Here’s question 10 of our exam:
10. For the above example, we then created indicator variables, age18_29, age30_44, age45_64, and age65up, for four age categories. We then fit a new regression:lm(formula = weight ~ age30_44 + age45_64 + age65up) coef.est coef.se (Intercept) 157.2 5.4 age30_44TRUE 19.1 7.0 age45_64TRUE 27.2 7.6 age65upTRUE 8.5 8.7 n = 2009, k = 4 residual sd = 119.4, R-Squared = 0.01
Make a graph of weight versus age (that is, weight in pounds on y-axis, age in years on x-axis) and draw the fitted regression model. Again, this graph should be consistent with the above computer output.

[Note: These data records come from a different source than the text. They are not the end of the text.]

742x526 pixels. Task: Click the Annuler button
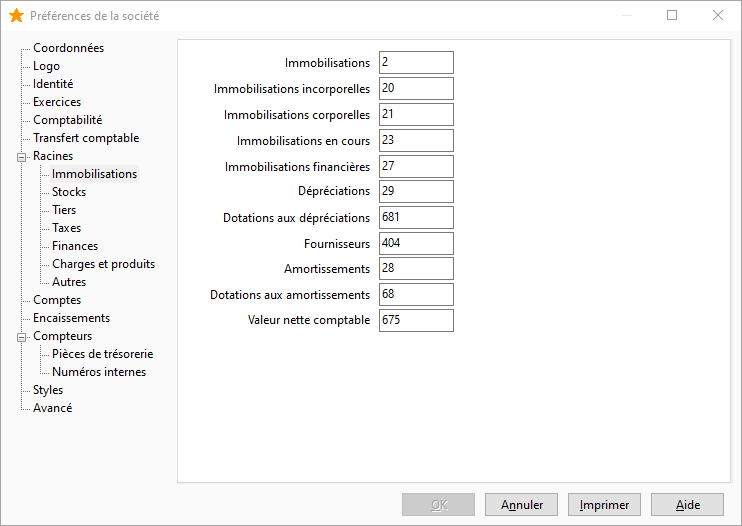[x=521, y=505]
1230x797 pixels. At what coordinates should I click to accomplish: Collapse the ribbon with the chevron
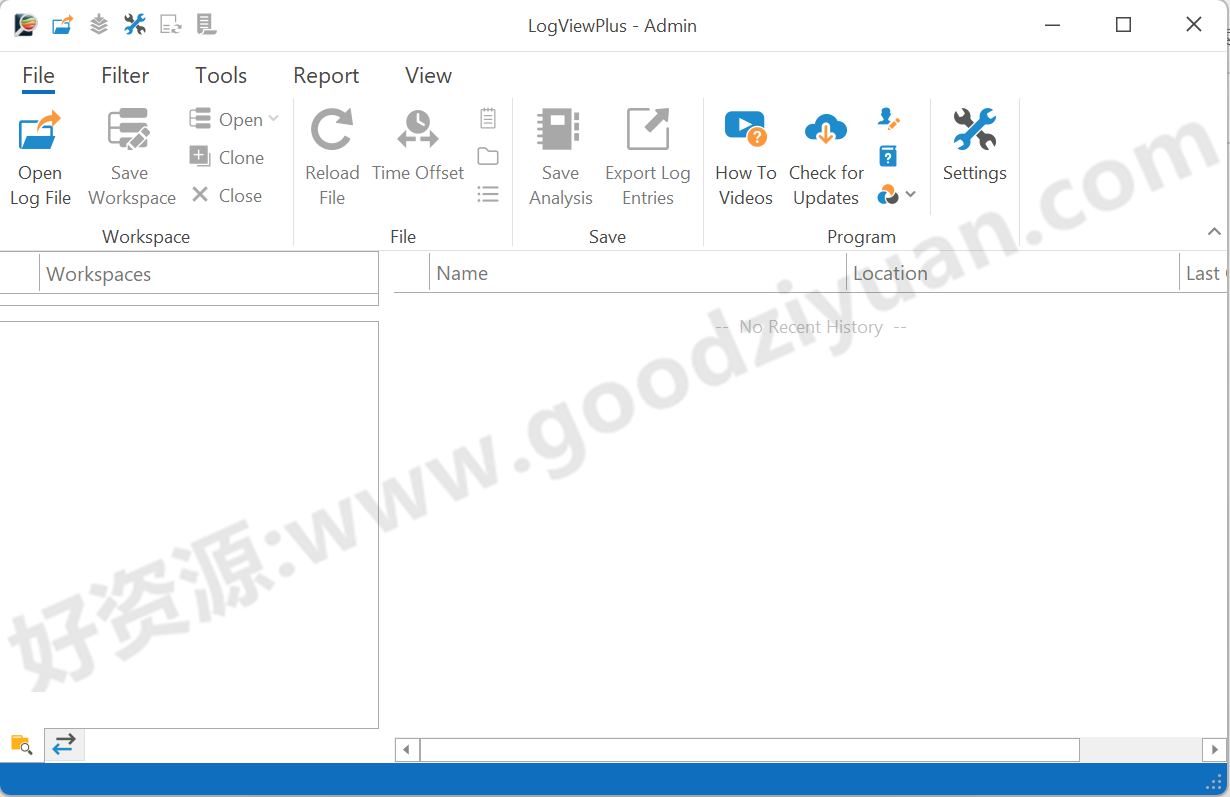tap(1214, 232)
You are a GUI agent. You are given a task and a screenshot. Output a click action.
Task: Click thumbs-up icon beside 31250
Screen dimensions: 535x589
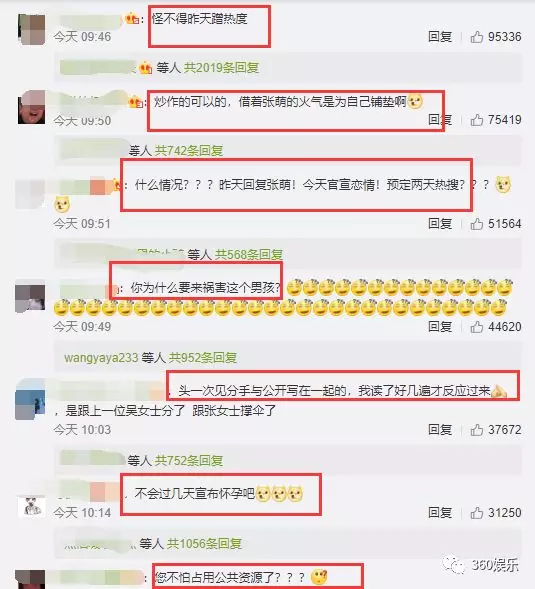(477, 513)
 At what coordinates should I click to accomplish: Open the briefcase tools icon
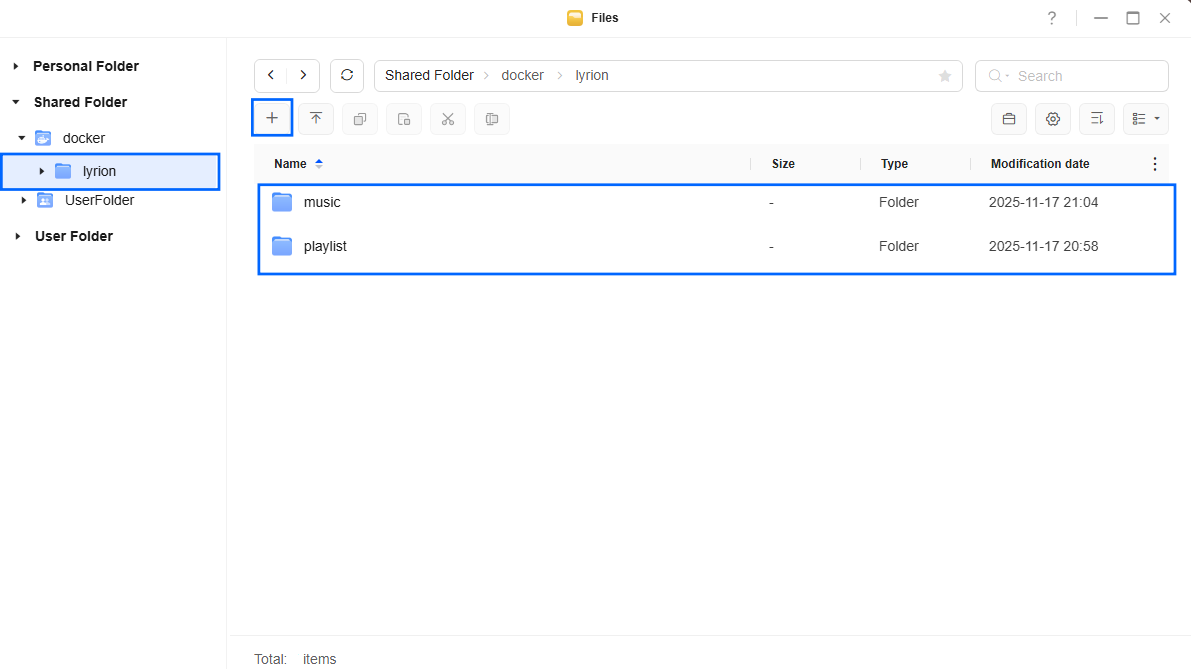point(1009,119)
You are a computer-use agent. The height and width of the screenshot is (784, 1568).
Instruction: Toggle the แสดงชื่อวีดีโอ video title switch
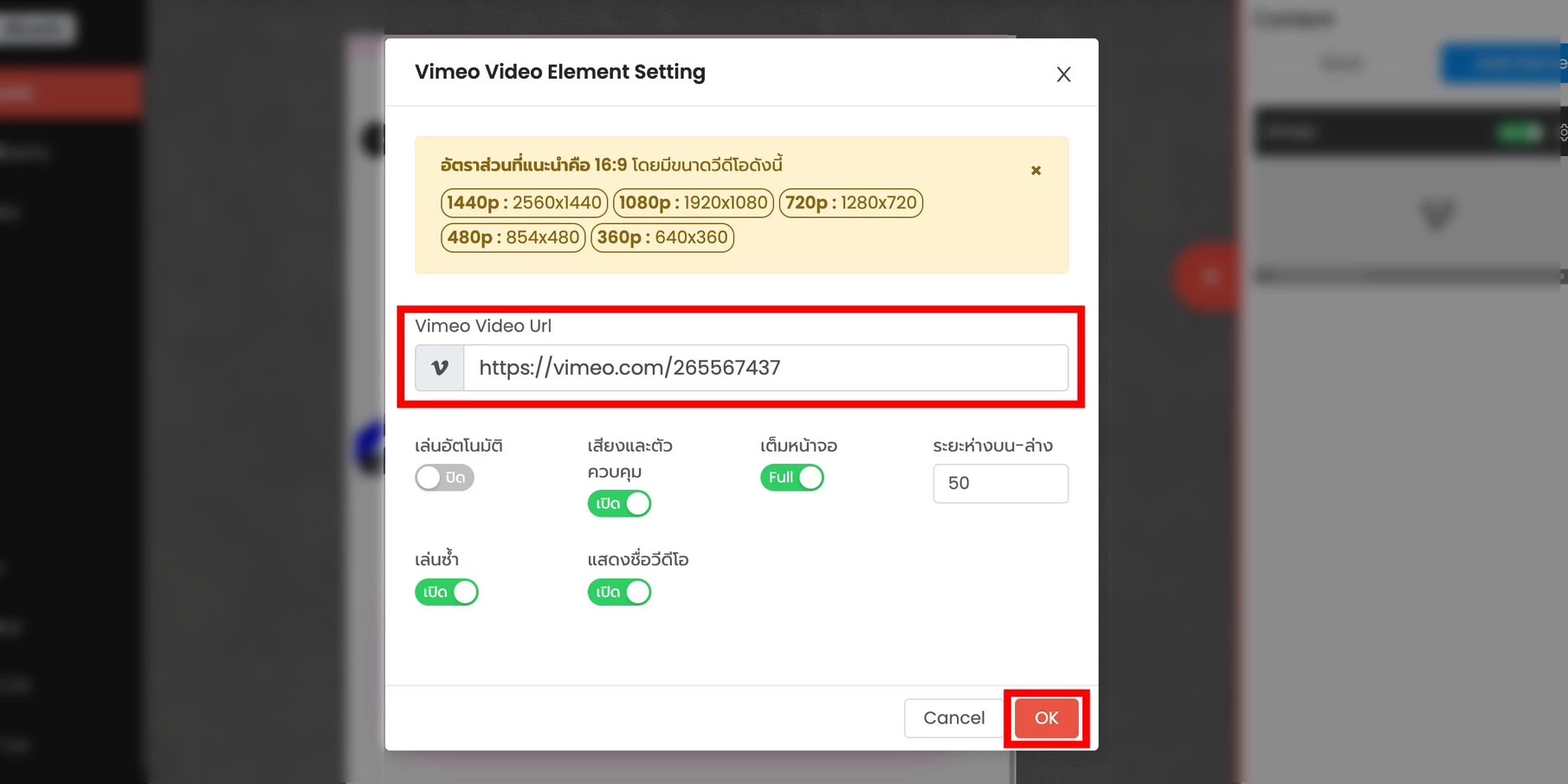click(x=619, y=592)
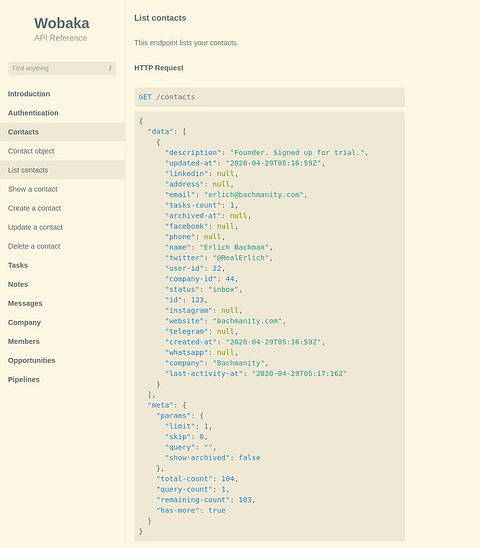Focus the Find anything search field

click(x=62, y=68)
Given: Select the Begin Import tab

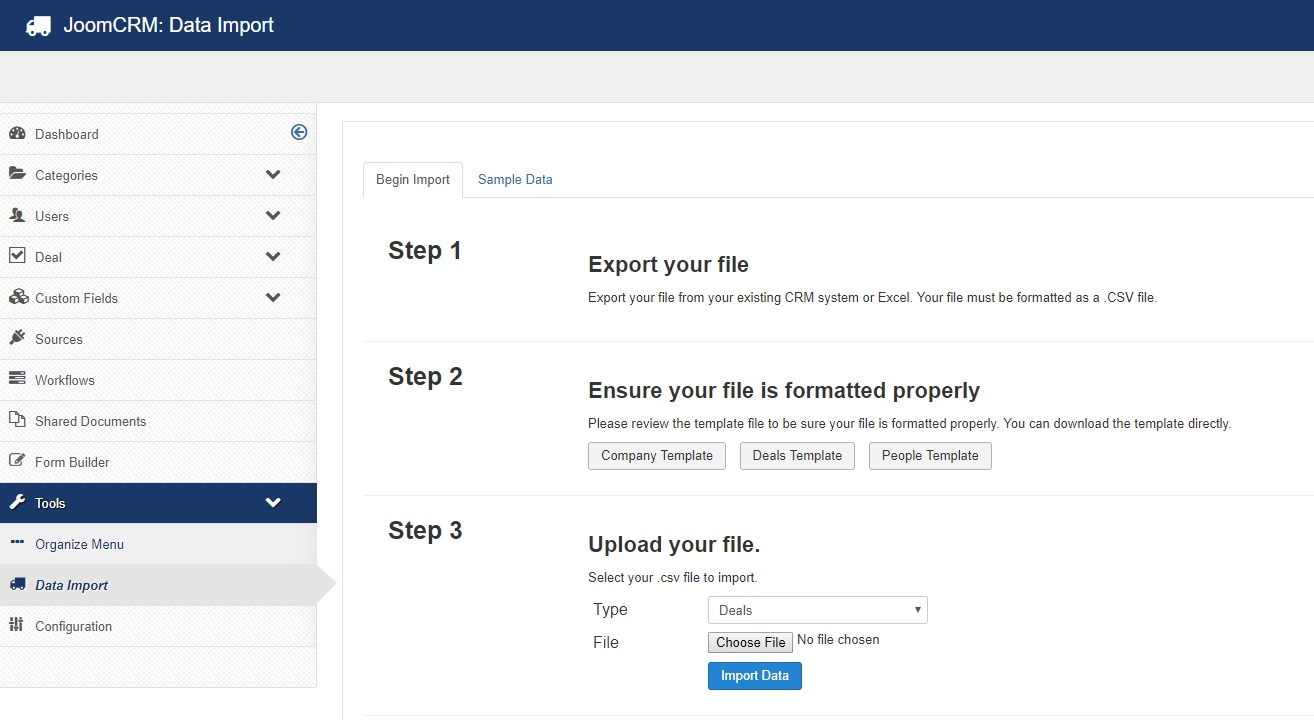Looking at the screenshot, I should pyautogui.click(x=412, y=179).
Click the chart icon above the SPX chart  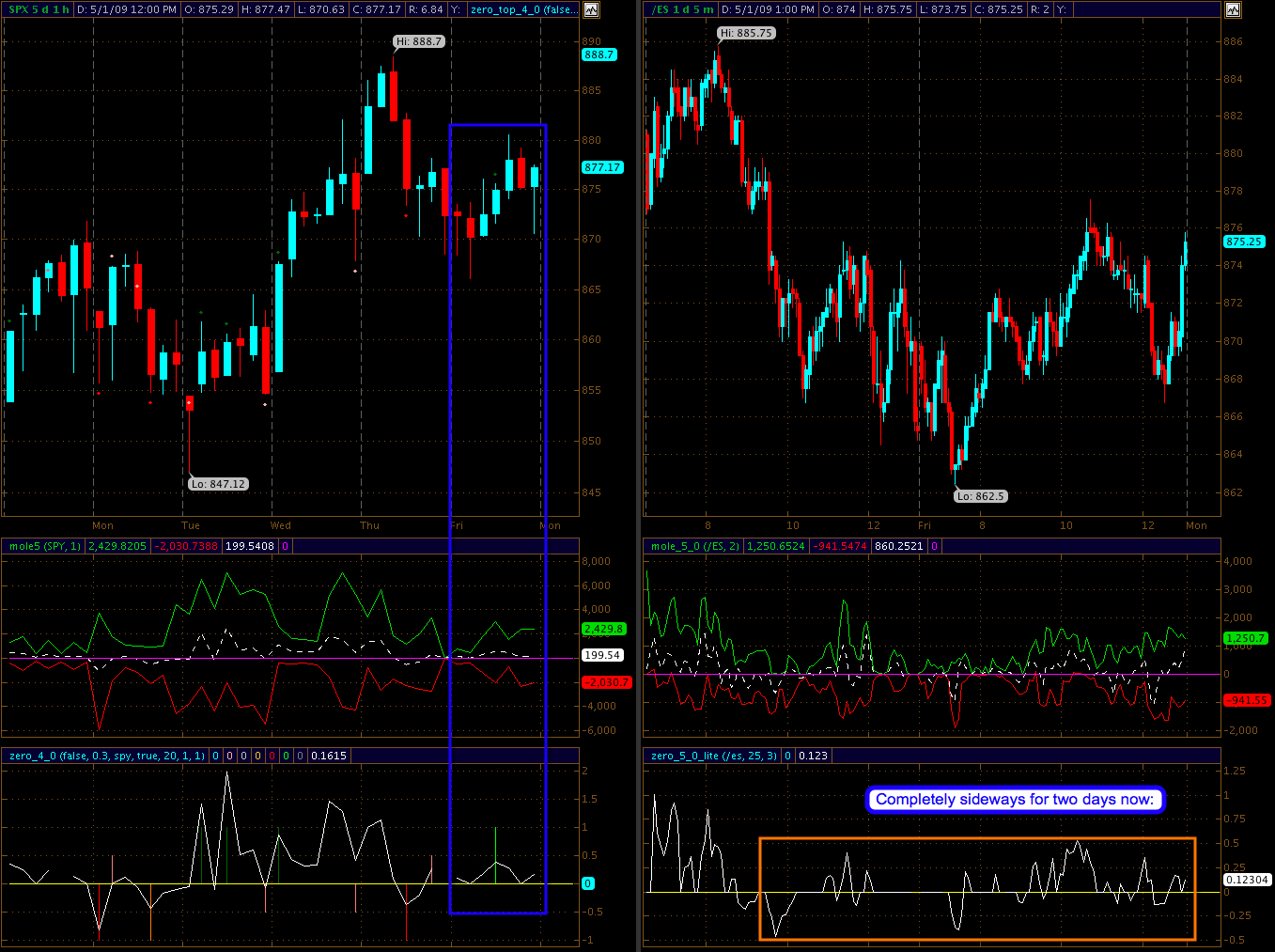coord(591,9)

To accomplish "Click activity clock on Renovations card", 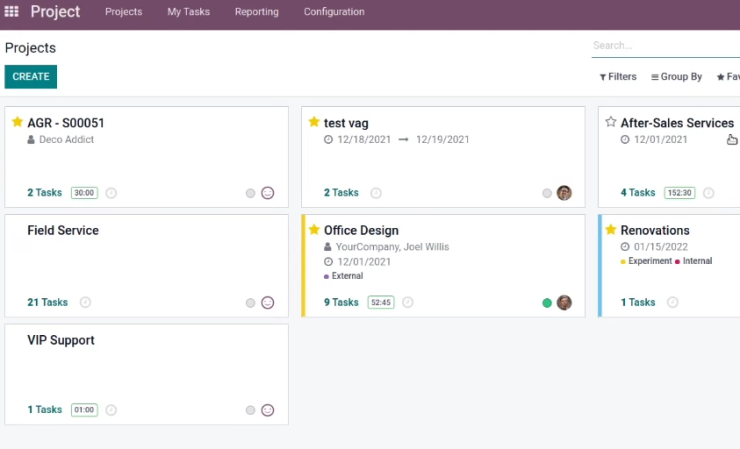I will 673,302.

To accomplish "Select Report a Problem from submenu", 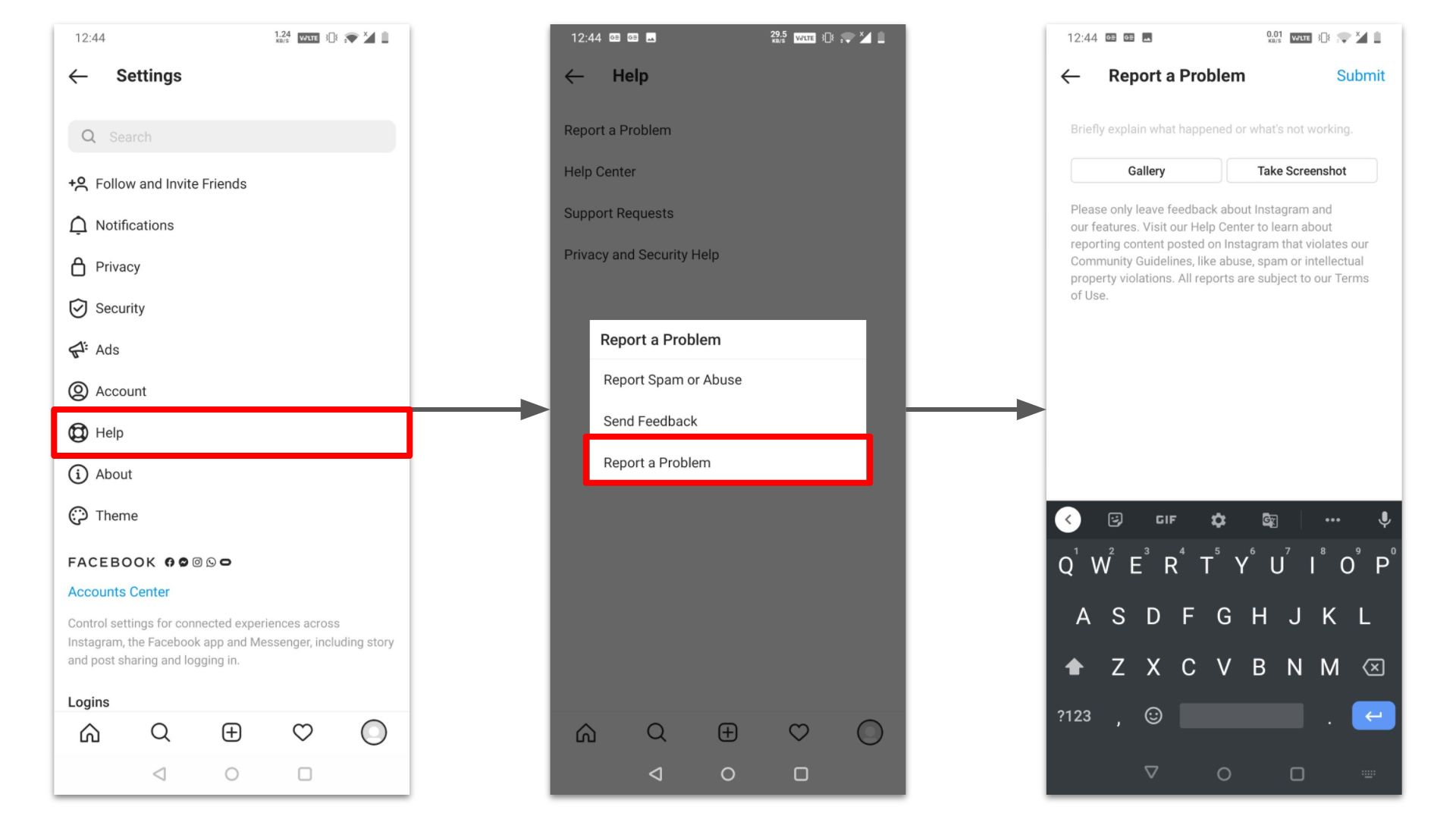I will (727, 462).
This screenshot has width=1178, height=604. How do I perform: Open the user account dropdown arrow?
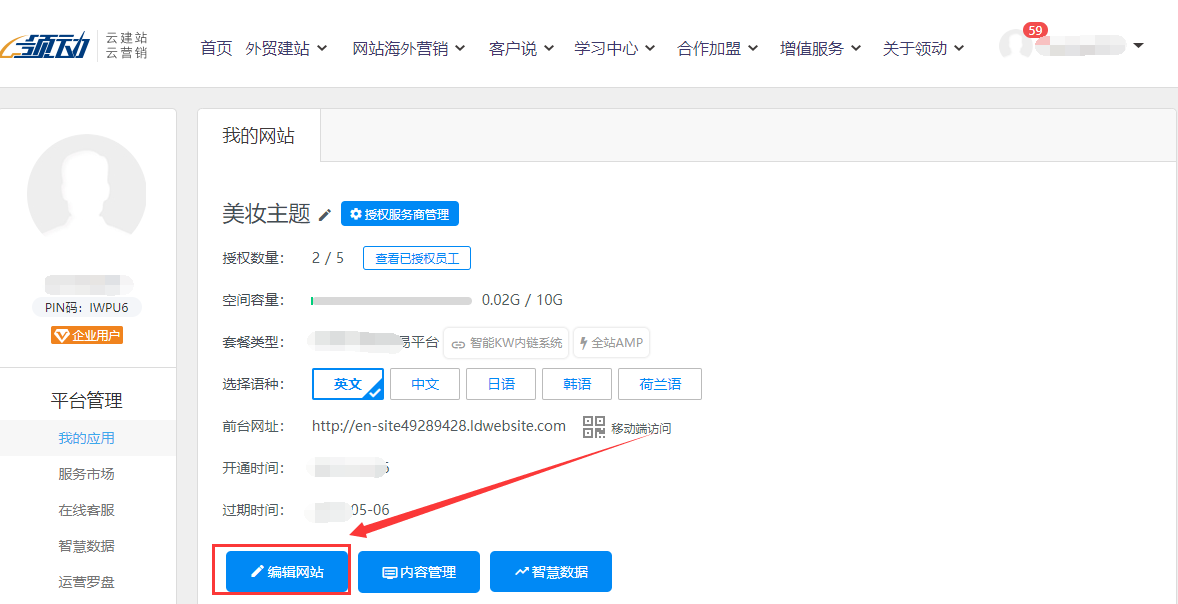pos(1138,45)
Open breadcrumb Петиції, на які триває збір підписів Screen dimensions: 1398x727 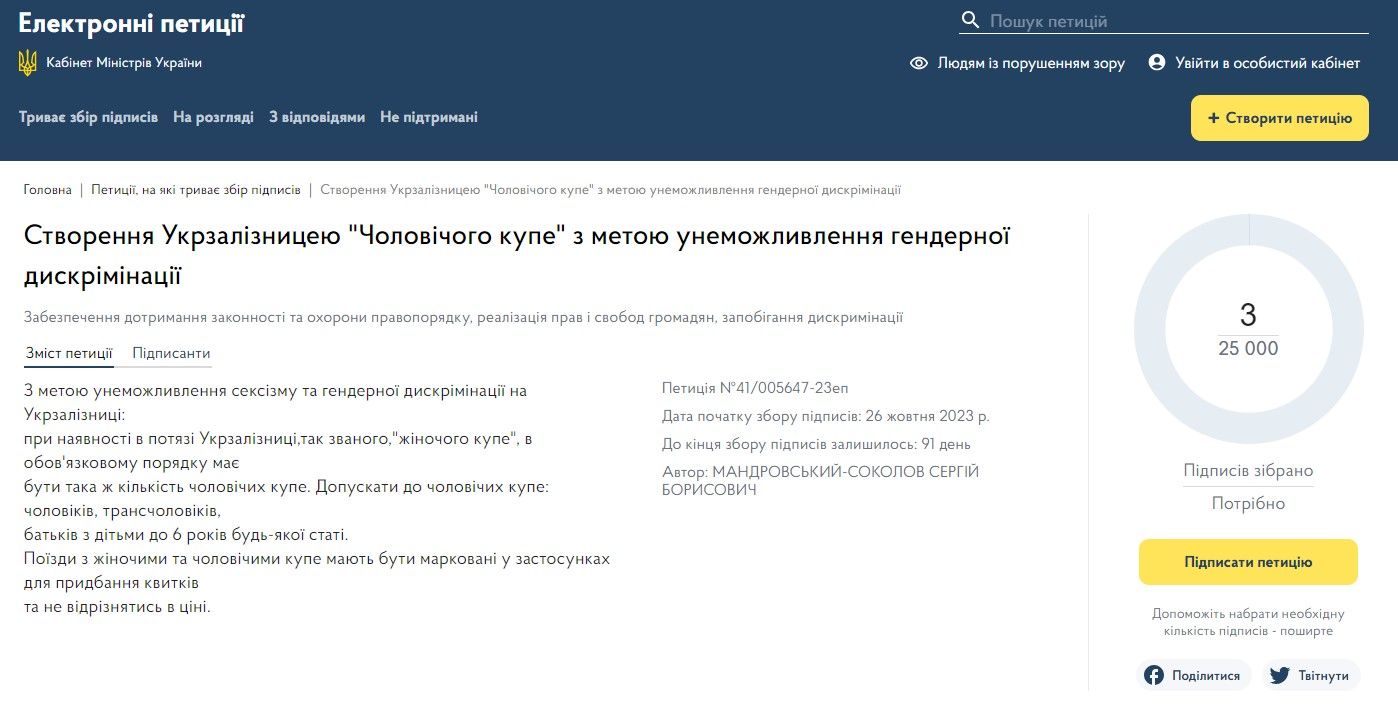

And the solution to question 9:
9. We downloaded data with weight (in pounds) and age (in years) from a random sample of American adults. We created a new variables, age10 = age/10. We then fit a regression:lm(formula = weight ~ age10) coef.est coef.se (Intercept) 161.0 7.3 age10 2.6 1.6 n = 2009, k = 2 residual sd = 119.7, R-Squared = 0.00
Make a graph of weight versus age (that is, weight in pounds on y-axis, age in years on x-axis). Label the axes appropriately, draw the fitted regression line, and make a scatterplot of a bunch of points consistent with the information given and with ages ranging roughly uniformly between 18 and 90.
The x-axis should go from 18 to 90, or from 0 to 90 and the y-axis should go from approximately 100 to 300, or from 0 to 300. It’s easy enough to draw the regression line, as the intercept and slope are right there. The scatterplot should have enough vertical spread to be consistent with a residual sd of 120. Recall that approximately 2/3 of the points should fall between +/- 1 sd of the regression line in vertical distance.
Everyone could draw the regression line; nearly nobody could draw a good scatterplot. Typical scatterplots were very tightly clustered around the regression line, not at all consistent with a residual sd of 120 and an R-squared of essentially zero.
I guess we should have more assignments where students draw scatterplots and sketch possible data.